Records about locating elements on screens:
⁂
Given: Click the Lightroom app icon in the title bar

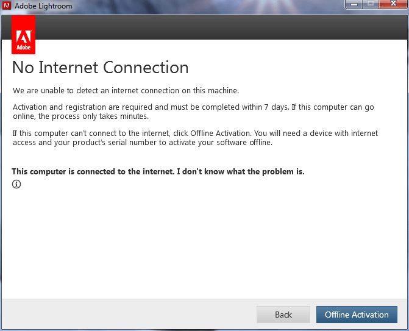Looking at the screenshot, I should [7, 5].
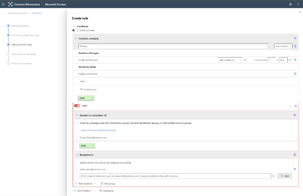The width and height of the screenshot is (303, 196).
Task: Open the Any of these dropdown
Action: tap(283, 46)
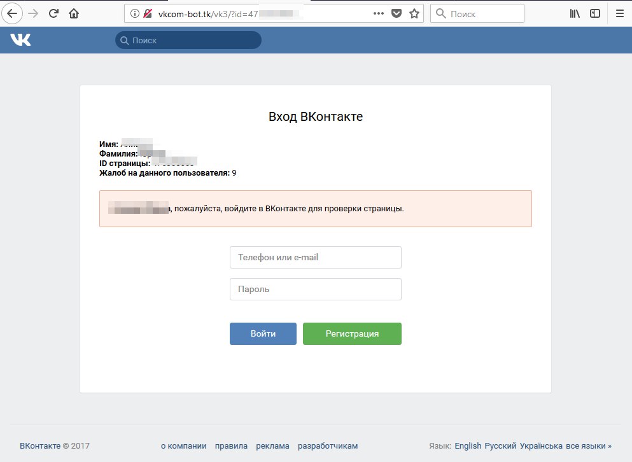The height and width of the screenshot is (462, 632).
Task: Bookmark this page with the star icon
Action: coord(414,13)
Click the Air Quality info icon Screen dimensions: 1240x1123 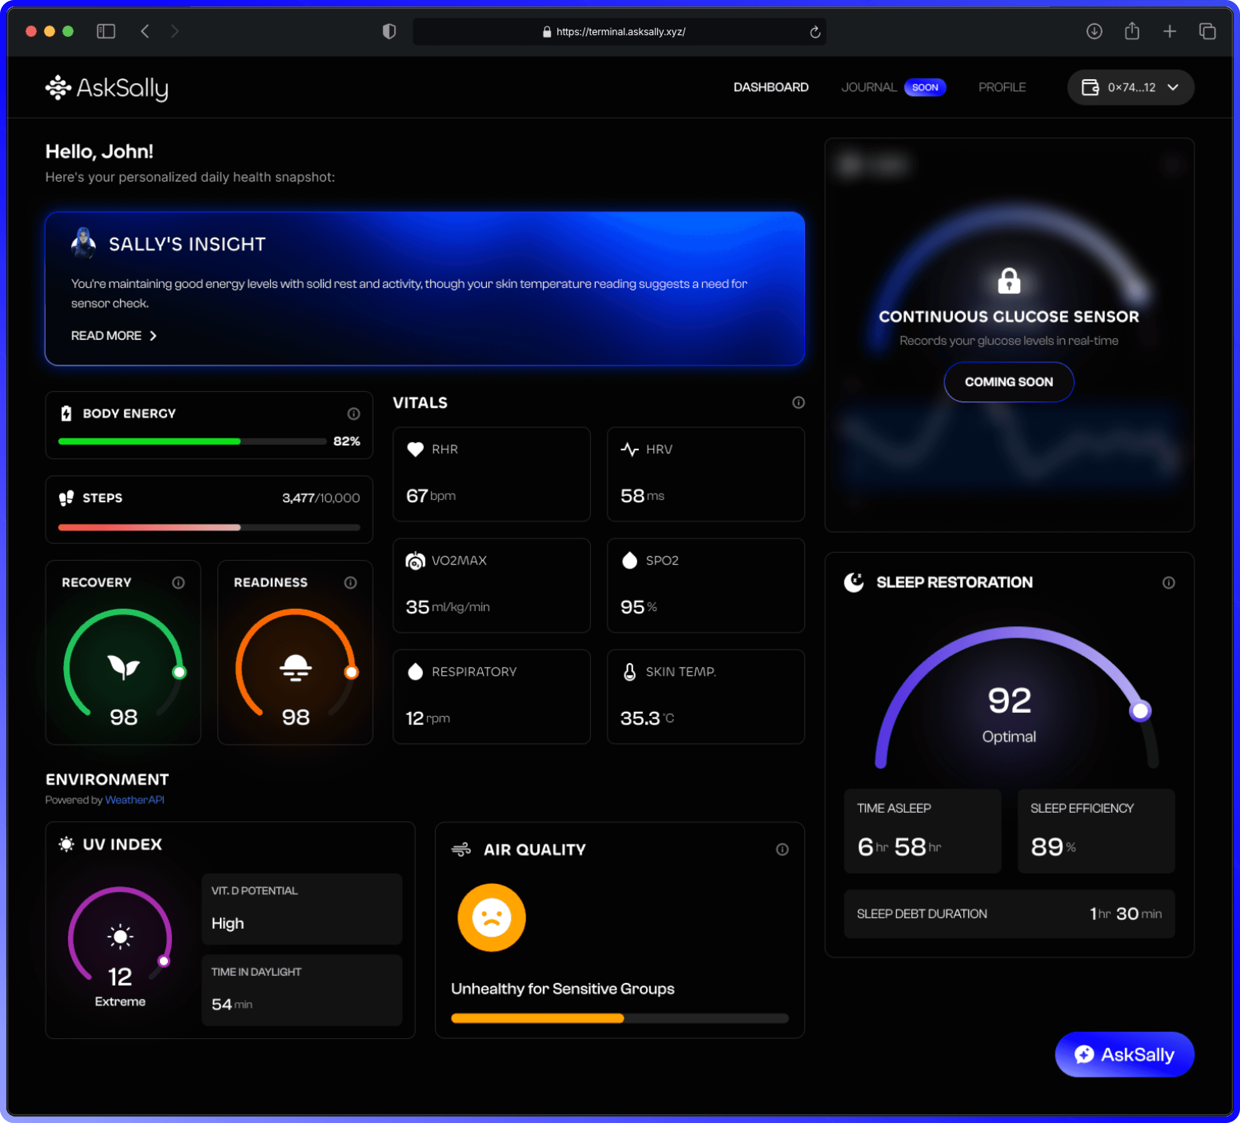point(782,849)
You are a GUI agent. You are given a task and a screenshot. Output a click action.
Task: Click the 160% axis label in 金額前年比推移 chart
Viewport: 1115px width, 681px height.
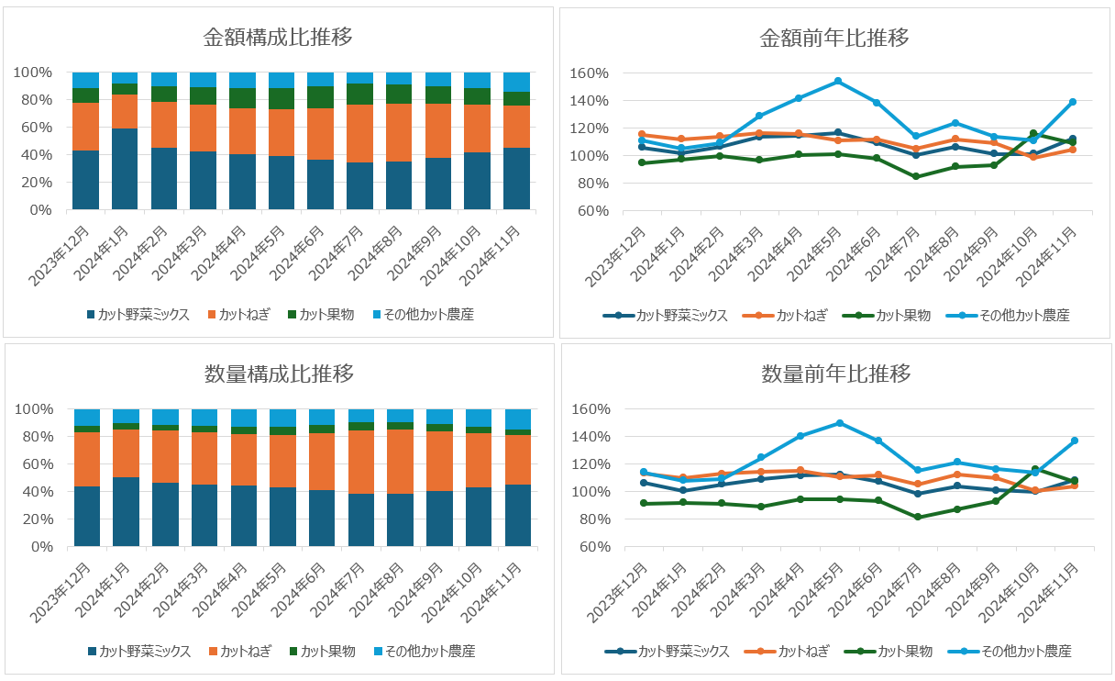[x=590, y=73]
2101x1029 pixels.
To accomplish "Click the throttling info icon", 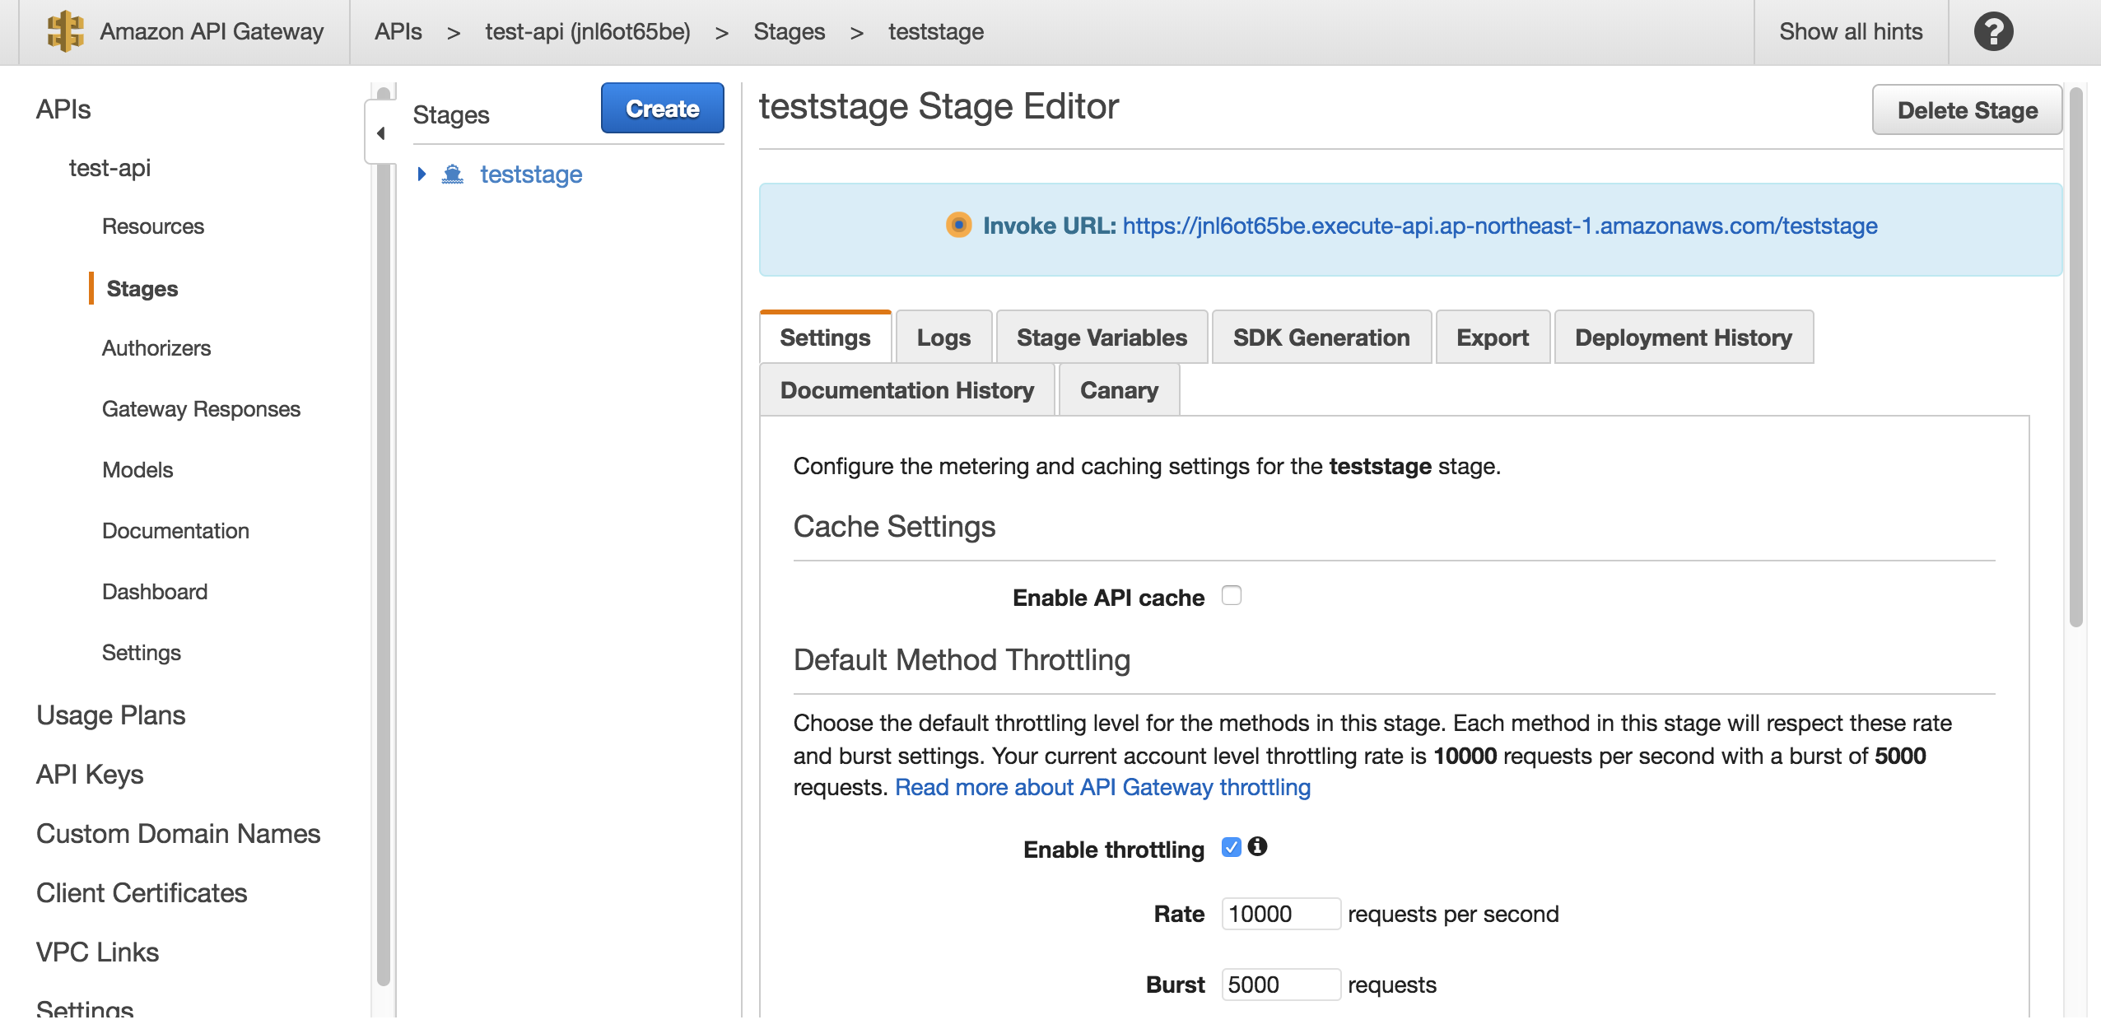I will [x=1257, y=846].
⁂
WHAT IS NEEDED: Output the lines of the records as a JSON list of strings, with one string per line and no blank lines. Begin at the first line of the records, stop after the line that contains "Action: coord(414,13)", and leave the pictures out.

FULL OUTPUT:
[
  "Given: Click the Lightroom app icon in the title bar",
  "Looking at the screenshot, I should [7, 5].",
  "The width and height of the screenshot is (303, 196).",
  "Task: Open the Any of these dropdown",
  "Action: tap(283, 46)",
  "The height and width of the screenshot is (462, 632).",
  "Task: Bookmark this page with the star icon",
  "Action: coord(414,13)"
]